Provided text:
The Today Show
The Today Show picked ALL WE EVER WANTED EVERYTHING as one of its top ten books for the summer. Watch the video below!
23.06.08 | Uncategorized | Comments (1)
Sample Pages from AWEWWE
My British publishers have posted an extract of the novel on their Web site — go take a peek at the first few pages.
8.05.08 | Uncategorized | Comments (0)
Recommended Reading
When I was writing All We Ever Wanted Was Everything, I spent a lot of time reading books about suburban malaise and dysfunctional families. These were some of my favorites.
Tom Perotta - Little Children
Such a minimal little book – like all of Tom Perotta’s novels – but it manages to convey with so few words his characters’ feelings of entrapment. He draws, beautifully, the torpid quality of a suburban summer, the small-minded and insular community, the utter boredom of a life of confinement with only children for company. Perotta is a wonderful satirist, probably because he has so much compassion for his subjects. And it’s funny, too.
AM Homes - Music for Torching
This book is the exact antithesis of Tom Perotta. A.M. Homes’ unhappy married couple that burn down their suburban home in an act of petulant childishness are repulsive, unpleasant, selfish people and she seems to find them as distateful as we do. And yet I found this book impossible to put down – both times that I read it. It’s horrifying, surprising, and deeply disturbing.
Jonathan Franzen - The Corrections
Franzen’s portrait of the self-destructive Lambert clan is about as brilliant a portrait of contemporary family dysfunction as I’ve read. I love the sprawl, the humor, the surprise, the poignancy, and, ultimately, the hopefulness of this book – which seems to be a rare quality among suburban novels. I never get bored with this book, no matter how many times I read it.

Extracted information:
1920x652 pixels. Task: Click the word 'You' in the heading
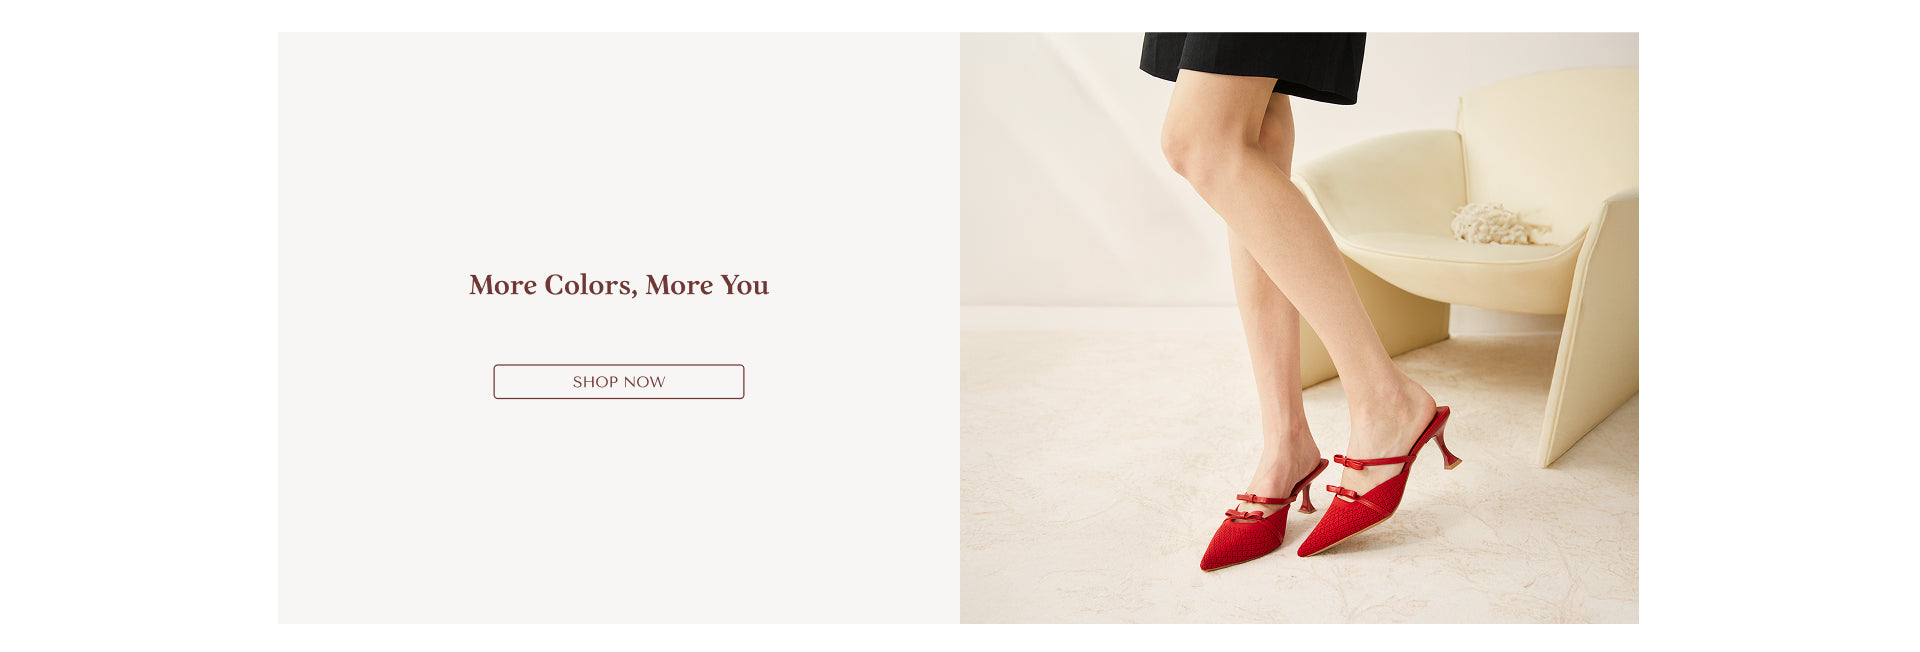coord(744,285)
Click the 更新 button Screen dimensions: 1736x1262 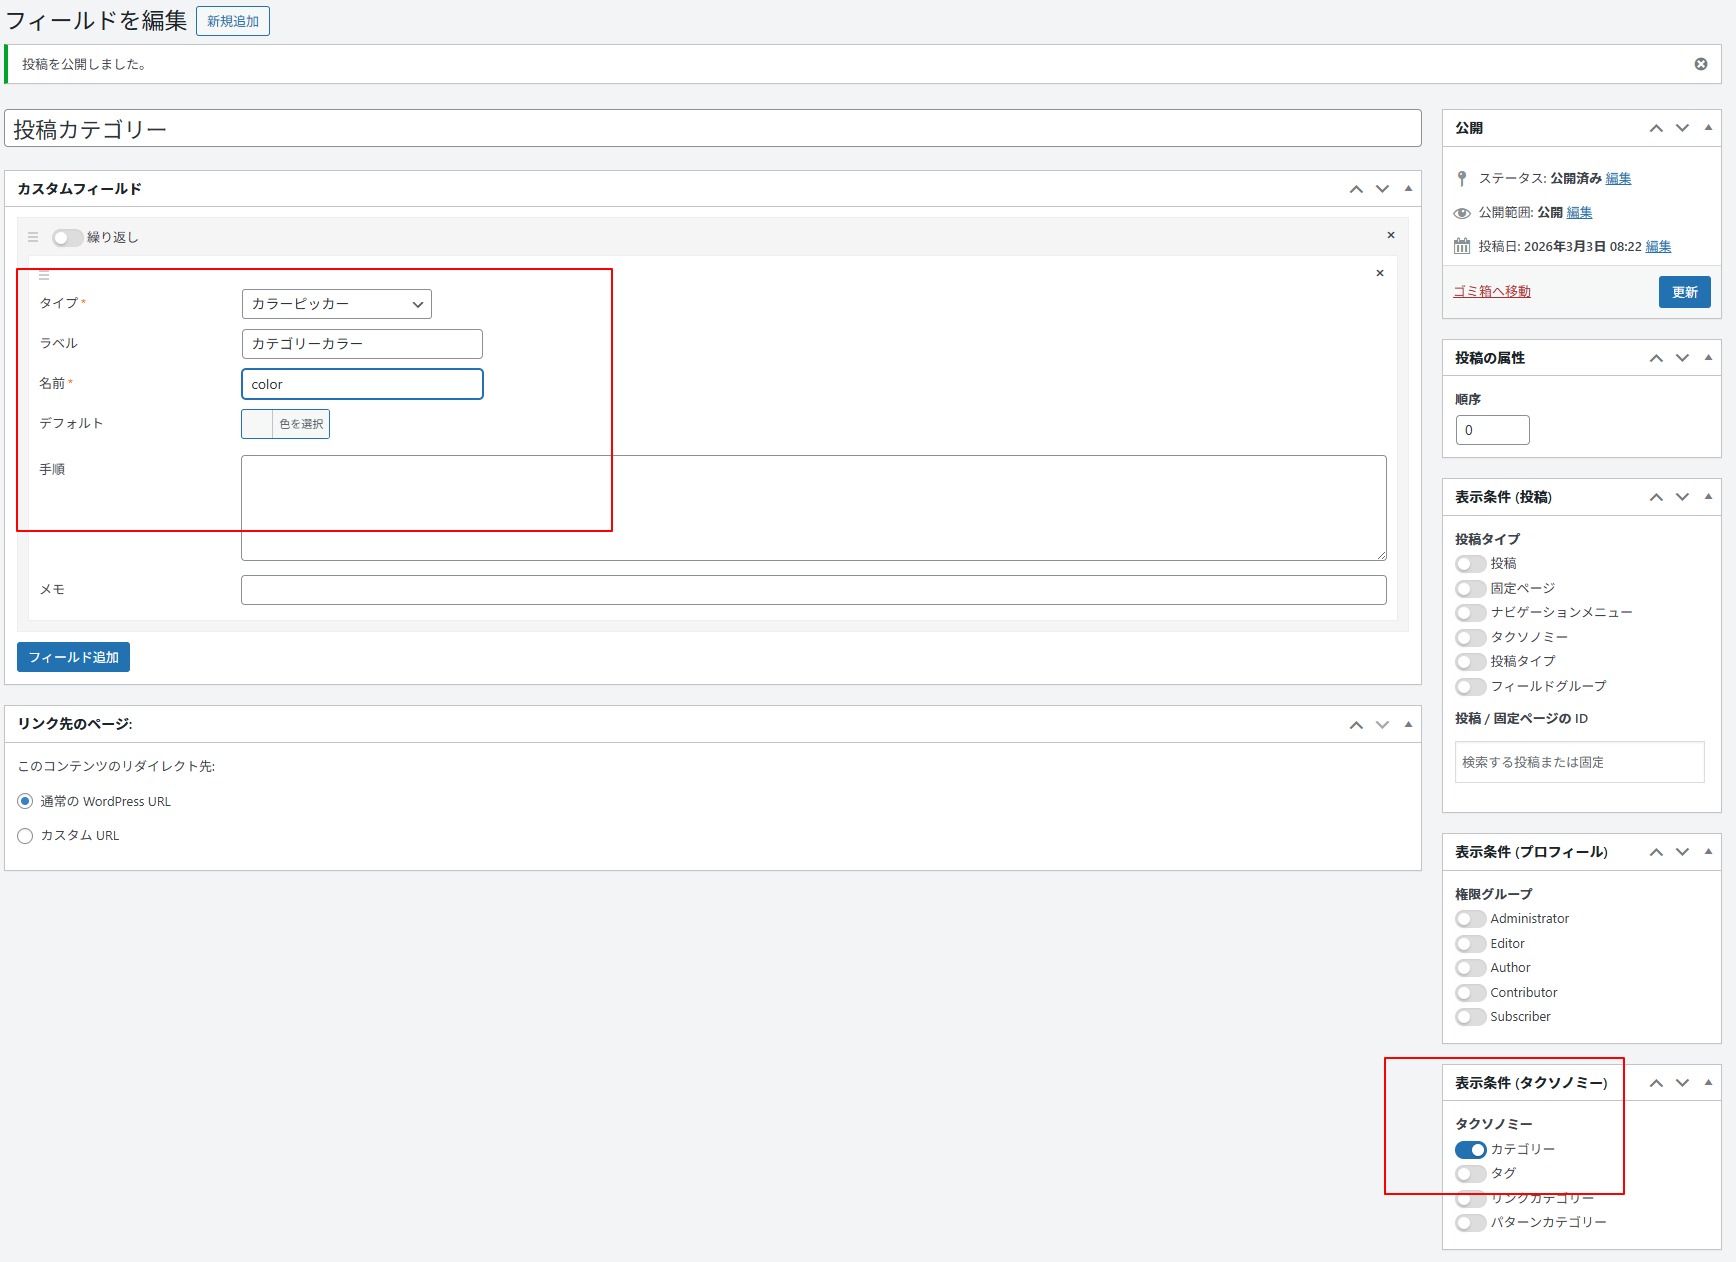[1684, 292]
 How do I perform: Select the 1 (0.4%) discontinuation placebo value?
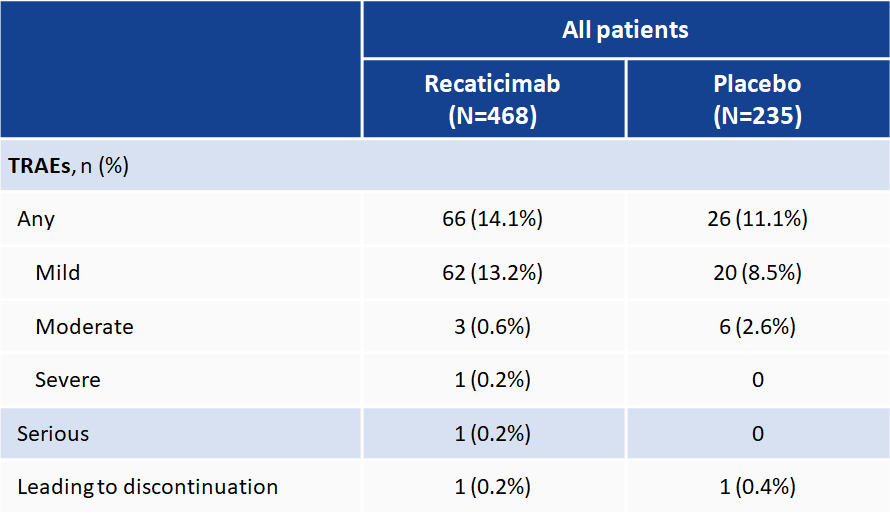click(x=757, y=488)
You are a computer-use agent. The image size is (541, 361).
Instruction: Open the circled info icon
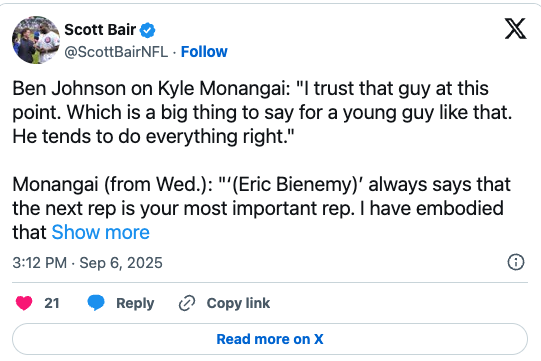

Actions to take:
- 1) Using the blog page about the novel, say whether each statement agrees with it. Answer yes or no for each, and quote the words from the page that decide it.
(a) The Today Show chose the novel as one of its top ten books for the summer.
(b) The British publishers put the whole novel on their Web site.
(c) The writer has read Music for Torching only once.
- 2) Continue the recommended reading list on the blog page about the novel, starting after its last sentence.

Replies:
- 1)
(a) Yes: "one of its top ten books for the summer"
(b) No: "posted an extract of the novel on their Web site"
(c) No: "both times that I read it"

- 2)
Rick Moody - The Ice Storm
I saw the movie before I read this book, and was surprised by how busy and raucous the novel was, especially compared to the serenely clinical hush of Ang Lee’s interpretation of the material. This book is dark, dark, dark, and sad, sad, sad. It makes me so very glad that I didn’t come of age in the 1970s, which truly has to be one of the most confusing eras in our recent history.
Richard Yates - Revolutionary Road
One of my favorite books of all time. Yates carefully dismantles “the great sentimental lie of the suburbs” – that Leave it To Beaver world that never really existed — and sends his unhappily married couple off to their dooms. In post-war America, Mom is trapped at home, Dad can’t live up to work expectation, and their inspired plans to escape it all by running off to France are brought to an abrupt halt by an unwanted pregnancy. Their relationship is beautifully, subtly rendered and incredibly depressing.
The Complete New Yorker
Not a book, exactly – it’s the entire archive of The New Yorker on CD, and I came back to it again and again when I was writing. Here you’ve got all your classic Cheever (including “The Swimmer ” and “The Housebreaker of Shady Hill”) and nearly 200 stories by John Updike – not to mention thousands of other pieces of short fiction by the greatest writers of the last century. When I need inspiration, I like just to browse through randomly and pick out stories I’ve never heard of.